- [LISTED RECORDS]:
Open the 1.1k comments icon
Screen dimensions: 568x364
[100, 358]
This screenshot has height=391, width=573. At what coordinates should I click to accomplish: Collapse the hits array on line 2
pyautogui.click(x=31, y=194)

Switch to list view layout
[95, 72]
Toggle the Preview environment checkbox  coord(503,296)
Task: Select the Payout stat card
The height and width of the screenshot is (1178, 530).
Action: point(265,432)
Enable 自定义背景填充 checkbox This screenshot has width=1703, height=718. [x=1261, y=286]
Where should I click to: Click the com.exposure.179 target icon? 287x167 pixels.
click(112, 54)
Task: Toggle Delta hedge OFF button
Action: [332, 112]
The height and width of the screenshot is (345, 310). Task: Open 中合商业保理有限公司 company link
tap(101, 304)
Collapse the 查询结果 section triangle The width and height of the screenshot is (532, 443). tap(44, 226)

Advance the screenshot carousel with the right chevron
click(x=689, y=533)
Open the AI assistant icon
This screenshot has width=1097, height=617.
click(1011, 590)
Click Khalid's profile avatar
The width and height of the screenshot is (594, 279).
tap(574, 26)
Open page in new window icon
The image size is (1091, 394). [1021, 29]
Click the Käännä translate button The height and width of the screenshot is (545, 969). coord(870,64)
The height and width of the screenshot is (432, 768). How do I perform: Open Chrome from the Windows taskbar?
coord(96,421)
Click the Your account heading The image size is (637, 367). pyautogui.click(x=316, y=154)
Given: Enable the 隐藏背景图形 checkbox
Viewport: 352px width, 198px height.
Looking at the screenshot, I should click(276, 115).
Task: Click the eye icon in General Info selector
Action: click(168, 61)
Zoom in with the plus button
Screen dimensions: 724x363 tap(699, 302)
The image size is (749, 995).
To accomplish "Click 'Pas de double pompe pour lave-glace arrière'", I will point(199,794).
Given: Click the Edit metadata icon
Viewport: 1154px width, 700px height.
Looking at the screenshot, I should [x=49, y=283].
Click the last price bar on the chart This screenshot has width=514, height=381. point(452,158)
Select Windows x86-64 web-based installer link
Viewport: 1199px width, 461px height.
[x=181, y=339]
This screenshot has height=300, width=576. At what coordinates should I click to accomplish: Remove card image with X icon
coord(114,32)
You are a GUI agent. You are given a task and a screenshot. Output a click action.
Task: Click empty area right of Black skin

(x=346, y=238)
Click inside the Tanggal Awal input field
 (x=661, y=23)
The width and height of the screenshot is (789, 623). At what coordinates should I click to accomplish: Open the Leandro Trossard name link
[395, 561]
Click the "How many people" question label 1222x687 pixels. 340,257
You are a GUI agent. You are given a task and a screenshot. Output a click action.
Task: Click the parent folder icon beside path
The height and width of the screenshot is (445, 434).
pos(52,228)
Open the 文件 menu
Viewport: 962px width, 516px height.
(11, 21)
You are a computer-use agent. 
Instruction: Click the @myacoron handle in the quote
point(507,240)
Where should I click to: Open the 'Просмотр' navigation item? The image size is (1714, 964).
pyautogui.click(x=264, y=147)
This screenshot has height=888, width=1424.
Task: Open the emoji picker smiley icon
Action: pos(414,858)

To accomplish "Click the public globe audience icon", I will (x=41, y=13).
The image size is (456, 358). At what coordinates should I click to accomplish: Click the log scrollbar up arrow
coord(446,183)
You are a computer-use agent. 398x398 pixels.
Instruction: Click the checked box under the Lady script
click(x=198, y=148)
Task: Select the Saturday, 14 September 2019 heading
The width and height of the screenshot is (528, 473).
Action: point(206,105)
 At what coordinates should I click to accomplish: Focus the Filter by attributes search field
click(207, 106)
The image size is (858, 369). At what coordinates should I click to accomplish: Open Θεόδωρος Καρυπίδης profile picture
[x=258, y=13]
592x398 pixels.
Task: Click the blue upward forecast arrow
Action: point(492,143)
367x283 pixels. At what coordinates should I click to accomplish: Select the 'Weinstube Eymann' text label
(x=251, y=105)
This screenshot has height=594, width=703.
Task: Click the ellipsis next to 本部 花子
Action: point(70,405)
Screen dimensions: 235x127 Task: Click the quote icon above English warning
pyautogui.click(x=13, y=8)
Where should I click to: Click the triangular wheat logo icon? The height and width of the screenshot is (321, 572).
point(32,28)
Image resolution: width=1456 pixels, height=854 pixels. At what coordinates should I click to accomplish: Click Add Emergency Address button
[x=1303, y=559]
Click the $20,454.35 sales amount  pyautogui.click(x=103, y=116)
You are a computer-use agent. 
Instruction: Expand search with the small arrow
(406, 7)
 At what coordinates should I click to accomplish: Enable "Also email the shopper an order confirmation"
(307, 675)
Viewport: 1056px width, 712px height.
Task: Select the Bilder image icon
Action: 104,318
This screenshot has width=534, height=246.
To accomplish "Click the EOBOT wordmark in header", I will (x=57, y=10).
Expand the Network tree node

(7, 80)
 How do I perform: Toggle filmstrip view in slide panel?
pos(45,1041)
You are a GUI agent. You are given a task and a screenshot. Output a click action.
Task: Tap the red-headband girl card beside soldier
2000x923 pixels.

- [WORK TO COMPLETE]:
Pick out every line in the lines above that contains the word "card" and copy each one.

- [RESULT FOR THIS EXERCISE]:
Task: Select the Payout stat card
This screenshot has height=300, width=576. At what coordinates should I click to accomplish: Remove card image with X icon
Task: Tap the red-headband girl card beside soldier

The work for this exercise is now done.